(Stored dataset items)
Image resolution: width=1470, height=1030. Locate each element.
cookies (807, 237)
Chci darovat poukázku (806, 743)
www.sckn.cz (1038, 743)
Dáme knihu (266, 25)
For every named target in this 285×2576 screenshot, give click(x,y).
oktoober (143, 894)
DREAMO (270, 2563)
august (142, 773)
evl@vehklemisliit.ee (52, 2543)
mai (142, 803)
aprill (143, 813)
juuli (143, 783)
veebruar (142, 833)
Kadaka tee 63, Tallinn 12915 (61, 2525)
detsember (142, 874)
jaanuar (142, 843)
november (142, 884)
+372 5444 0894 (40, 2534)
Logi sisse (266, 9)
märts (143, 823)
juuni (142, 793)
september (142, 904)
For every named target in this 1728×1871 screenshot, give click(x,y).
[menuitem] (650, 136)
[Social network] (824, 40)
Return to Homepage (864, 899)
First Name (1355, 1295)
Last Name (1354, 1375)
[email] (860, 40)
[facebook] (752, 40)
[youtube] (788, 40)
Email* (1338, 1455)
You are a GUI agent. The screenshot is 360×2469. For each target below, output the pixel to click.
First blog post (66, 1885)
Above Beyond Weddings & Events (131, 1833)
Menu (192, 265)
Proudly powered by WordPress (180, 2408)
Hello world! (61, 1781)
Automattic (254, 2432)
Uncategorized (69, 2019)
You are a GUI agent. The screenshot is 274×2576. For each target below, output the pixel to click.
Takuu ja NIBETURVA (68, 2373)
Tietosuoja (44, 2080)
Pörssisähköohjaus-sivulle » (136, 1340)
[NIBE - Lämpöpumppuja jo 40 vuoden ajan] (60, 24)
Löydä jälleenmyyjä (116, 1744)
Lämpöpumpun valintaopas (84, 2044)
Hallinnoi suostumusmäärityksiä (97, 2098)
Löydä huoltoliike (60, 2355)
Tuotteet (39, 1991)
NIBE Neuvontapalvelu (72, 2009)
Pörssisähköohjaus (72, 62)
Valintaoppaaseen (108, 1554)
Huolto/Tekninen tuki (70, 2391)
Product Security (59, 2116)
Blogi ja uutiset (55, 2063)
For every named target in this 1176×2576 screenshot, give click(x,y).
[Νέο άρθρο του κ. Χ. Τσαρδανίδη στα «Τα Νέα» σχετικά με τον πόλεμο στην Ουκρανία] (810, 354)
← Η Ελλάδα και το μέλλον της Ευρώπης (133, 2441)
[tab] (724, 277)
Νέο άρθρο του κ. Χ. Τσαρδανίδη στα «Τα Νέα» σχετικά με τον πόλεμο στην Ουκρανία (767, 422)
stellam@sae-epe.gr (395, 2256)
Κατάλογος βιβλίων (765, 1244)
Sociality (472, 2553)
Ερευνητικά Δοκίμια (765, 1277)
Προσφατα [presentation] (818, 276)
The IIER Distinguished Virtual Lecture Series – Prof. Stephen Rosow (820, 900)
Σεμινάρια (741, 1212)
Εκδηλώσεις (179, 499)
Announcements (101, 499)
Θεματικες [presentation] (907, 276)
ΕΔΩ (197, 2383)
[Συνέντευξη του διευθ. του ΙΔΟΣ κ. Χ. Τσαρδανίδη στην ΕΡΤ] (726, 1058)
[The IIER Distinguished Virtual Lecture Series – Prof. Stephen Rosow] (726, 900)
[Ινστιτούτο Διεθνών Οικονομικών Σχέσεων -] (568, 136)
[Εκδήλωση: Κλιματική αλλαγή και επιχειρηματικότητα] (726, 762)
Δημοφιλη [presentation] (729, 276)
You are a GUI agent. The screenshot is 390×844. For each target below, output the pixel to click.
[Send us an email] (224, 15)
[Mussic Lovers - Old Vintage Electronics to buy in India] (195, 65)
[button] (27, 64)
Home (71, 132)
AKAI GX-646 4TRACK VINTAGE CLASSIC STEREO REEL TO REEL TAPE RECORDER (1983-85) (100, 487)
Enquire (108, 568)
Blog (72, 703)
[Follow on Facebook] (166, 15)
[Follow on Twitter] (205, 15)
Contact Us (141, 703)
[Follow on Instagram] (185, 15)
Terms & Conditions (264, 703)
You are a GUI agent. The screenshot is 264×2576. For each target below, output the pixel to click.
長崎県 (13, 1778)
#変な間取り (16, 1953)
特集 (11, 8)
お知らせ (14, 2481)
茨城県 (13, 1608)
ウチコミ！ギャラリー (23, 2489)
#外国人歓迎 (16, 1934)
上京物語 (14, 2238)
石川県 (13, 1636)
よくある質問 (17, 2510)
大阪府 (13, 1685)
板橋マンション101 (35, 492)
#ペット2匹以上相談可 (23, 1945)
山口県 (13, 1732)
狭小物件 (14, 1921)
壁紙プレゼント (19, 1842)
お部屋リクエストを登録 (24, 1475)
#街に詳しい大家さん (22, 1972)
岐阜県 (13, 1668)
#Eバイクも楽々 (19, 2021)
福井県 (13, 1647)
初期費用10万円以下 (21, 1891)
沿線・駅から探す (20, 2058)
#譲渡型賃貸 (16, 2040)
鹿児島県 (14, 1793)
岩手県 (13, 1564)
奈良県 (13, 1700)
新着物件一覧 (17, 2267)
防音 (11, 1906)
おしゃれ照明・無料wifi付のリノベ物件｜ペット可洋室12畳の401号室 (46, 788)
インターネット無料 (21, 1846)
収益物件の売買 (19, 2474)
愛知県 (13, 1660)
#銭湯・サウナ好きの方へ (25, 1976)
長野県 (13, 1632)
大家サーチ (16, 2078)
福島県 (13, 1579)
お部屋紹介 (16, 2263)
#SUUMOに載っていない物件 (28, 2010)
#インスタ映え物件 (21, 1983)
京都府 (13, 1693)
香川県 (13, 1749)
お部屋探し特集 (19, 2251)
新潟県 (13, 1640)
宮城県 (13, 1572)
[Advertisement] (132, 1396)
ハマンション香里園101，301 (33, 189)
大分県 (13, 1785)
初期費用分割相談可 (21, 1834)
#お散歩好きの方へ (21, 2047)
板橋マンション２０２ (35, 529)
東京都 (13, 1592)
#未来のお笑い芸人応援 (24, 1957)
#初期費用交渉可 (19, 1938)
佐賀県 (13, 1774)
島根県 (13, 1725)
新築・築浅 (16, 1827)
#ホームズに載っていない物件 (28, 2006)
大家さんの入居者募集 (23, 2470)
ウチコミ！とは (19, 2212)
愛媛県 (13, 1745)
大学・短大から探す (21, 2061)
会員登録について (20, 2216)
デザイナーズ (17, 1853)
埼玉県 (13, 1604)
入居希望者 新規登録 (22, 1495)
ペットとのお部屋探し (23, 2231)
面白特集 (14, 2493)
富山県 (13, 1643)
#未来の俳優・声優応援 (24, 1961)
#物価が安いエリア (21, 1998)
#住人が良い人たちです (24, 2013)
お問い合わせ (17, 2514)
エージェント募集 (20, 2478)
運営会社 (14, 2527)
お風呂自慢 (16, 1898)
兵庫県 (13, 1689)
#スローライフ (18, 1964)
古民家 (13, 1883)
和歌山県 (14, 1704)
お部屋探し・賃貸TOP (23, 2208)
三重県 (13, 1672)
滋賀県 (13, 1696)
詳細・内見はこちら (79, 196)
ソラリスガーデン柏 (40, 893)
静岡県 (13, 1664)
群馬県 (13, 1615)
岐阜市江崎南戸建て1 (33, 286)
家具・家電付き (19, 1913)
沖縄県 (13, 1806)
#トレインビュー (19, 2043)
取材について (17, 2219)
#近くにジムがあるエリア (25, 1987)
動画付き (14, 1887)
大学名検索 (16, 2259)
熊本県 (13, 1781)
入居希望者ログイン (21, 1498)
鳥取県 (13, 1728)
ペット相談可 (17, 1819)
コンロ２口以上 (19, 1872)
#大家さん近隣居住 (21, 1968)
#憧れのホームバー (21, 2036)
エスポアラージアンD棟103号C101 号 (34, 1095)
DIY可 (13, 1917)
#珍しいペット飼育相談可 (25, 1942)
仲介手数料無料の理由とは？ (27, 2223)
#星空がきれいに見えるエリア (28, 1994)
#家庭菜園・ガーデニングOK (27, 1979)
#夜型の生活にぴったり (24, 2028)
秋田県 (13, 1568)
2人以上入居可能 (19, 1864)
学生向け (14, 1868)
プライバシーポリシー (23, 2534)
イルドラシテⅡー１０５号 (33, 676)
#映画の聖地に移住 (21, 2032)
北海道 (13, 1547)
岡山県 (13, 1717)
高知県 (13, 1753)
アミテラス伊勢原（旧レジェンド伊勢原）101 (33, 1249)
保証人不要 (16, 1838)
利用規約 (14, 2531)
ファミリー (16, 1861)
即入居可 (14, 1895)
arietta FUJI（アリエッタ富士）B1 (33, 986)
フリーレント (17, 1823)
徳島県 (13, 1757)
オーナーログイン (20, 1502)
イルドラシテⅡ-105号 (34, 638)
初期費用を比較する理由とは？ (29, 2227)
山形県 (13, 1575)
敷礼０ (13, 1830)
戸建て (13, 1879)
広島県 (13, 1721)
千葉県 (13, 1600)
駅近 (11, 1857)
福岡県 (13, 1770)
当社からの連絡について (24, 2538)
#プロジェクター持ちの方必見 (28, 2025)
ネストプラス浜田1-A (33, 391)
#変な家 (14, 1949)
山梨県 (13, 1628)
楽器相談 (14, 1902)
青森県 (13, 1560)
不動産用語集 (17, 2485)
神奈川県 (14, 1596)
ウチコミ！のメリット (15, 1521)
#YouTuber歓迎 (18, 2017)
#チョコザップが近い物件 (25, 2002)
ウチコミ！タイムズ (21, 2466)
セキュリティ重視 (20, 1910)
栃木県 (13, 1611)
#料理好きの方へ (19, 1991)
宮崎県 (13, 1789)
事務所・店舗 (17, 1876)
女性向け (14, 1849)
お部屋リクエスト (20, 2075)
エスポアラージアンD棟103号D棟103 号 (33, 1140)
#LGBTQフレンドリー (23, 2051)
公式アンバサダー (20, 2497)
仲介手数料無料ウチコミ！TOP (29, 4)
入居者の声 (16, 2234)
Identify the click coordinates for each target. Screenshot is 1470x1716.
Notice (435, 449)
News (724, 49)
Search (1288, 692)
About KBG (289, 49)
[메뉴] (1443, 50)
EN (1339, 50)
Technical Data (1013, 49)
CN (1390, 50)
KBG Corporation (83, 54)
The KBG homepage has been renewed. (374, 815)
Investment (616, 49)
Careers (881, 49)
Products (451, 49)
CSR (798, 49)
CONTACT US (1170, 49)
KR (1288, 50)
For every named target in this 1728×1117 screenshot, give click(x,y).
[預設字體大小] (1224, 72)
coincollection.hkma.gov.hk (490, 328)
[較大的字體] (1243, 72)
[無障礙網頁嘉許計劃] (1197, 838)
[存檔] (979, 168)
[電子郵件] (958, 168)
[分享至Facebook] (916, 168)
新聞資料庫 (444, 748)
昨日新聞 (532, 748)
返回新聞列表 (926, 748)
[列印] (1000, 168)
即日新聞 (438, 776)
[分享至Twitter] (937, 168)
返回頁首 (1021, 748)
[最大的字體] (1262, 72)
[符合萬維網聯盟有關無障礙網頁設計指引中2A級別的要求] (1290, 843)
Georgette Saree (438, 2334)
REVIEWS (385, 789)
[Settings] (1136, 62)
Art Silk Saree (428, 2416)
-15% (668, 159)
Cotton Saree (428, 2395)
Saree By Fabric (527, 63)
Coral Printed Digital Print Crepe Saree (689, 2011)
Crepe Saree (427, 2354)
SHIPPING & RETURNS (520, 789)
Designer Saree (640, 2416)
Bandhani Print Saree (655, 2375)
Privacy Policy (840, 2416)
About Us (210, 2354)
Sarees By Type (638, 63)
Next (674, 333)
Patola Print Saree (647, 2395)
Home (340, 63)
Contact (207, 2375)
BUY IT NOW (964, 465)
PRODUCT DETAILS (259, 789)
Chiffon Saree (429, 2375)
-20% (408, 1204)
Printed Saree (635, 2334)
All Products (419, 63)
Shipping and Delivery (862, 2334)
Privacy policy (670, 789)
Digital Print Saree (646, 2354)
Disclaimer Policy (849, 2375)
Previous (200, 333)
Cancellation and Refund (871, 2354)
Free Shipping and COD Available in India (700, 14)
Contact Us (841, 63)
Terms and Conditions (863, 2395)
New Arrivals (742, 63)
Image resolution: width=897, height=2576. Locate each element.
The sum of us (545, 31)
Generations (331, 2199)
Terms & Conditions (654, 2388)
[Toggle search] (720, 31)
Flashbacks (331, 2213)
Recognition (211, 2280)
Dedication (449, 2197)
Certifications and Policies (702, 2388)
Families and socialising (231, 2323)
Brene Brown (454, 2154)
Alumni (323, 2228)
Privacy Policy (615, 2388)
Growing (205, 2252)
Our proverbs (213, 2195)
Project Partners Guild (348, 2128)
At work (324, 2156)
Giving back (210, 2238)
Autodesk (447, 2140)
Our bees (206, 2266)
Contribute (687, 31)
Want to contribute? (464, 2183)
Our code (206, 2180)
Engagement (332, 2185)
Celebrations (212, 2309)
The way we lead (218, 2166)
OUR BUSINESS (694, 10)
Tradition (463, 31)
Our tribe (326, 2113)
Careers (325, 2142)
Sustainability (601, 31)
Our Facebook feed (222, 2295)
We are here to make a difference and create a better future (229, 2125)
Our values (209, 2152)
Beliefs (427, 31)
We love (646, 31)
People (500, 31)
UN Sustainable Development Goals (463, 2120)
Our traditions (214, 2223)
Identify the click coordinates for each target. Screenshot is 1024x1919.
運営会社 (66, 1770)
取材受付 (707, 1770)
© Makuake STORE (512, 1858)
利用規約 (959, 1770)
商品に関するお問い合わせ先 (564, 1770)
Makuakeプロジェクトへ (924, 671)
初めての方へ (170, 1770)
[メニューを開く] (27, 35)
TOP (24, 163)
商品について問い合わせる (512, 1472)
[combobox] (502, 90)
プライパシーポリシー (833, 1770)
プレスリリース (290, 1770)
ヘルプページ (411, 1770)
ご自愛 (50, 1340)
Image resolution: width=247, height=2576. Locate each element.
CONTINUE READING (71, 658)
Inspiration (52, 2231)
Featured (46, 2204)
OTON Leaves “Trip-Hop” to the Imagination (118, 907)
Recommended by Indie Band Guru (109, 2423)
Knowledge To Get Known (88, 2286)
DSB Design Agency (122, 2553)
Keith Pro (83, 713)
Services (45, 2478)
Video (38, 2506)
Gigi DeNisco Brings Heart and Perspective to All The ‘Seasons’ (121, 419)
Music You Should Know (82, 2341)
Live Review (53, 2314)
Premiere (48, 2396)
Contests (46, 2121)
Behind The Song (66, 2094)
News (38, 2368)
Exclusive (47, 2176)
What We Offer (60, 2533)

* **ABOUT THIS EXERCISE**
Taking the entries above, print exactly the lines starting at the line with "Families and socialising (231, 2323)" and ending at the line with "商品に関するお問い合わせ先 (564, 1770)", both included.

* **ANSWER BOX**
Families and socialising (231, 2323)
Brene Brown (454, 2154)
Alumni (323, 2228)
Privacy Policy (615, 2388)
Growing (205, 2252)
Our proverbs (213, 2195)
Project Partners Guild (348, 2128)
At work (324, 2156)
Giving back (210, 2238)
Autodesk (447, 2140)
Our bees (206, 2266)
Contribute (687, 31)
Want to contribute? (464, 2183)
Our code (206, 2180)
Engagement (332, 2185)
Celebrations (212, 2309)
The way we lead (218, 2166)
OUR BUSINESS (694, 10)
Tradition (463, 31)
Our tribe (326, 2113)
Careers (325, 2142)
Sustainability (601, 31)
Our Facebook feed (222, 2295)
We are here to make a difference and create a better future (229, 2125)
Our values (209, 2152)
Beliefs (427, 31)
We love (646, 31)
People (500, 31)
UN Sustainable Development Goals (463, 2120)
Our traditions (214, 2223)
Identify the click coordinates for each target. Screenshot is 1024x1919.
運営会社 (66, 1770)
取材受付 (707, 1770)
© Makuake STORE (512, 1858)
利用規約 (959, 1770)
商品に関するお問い合わせ先 (564, 1770)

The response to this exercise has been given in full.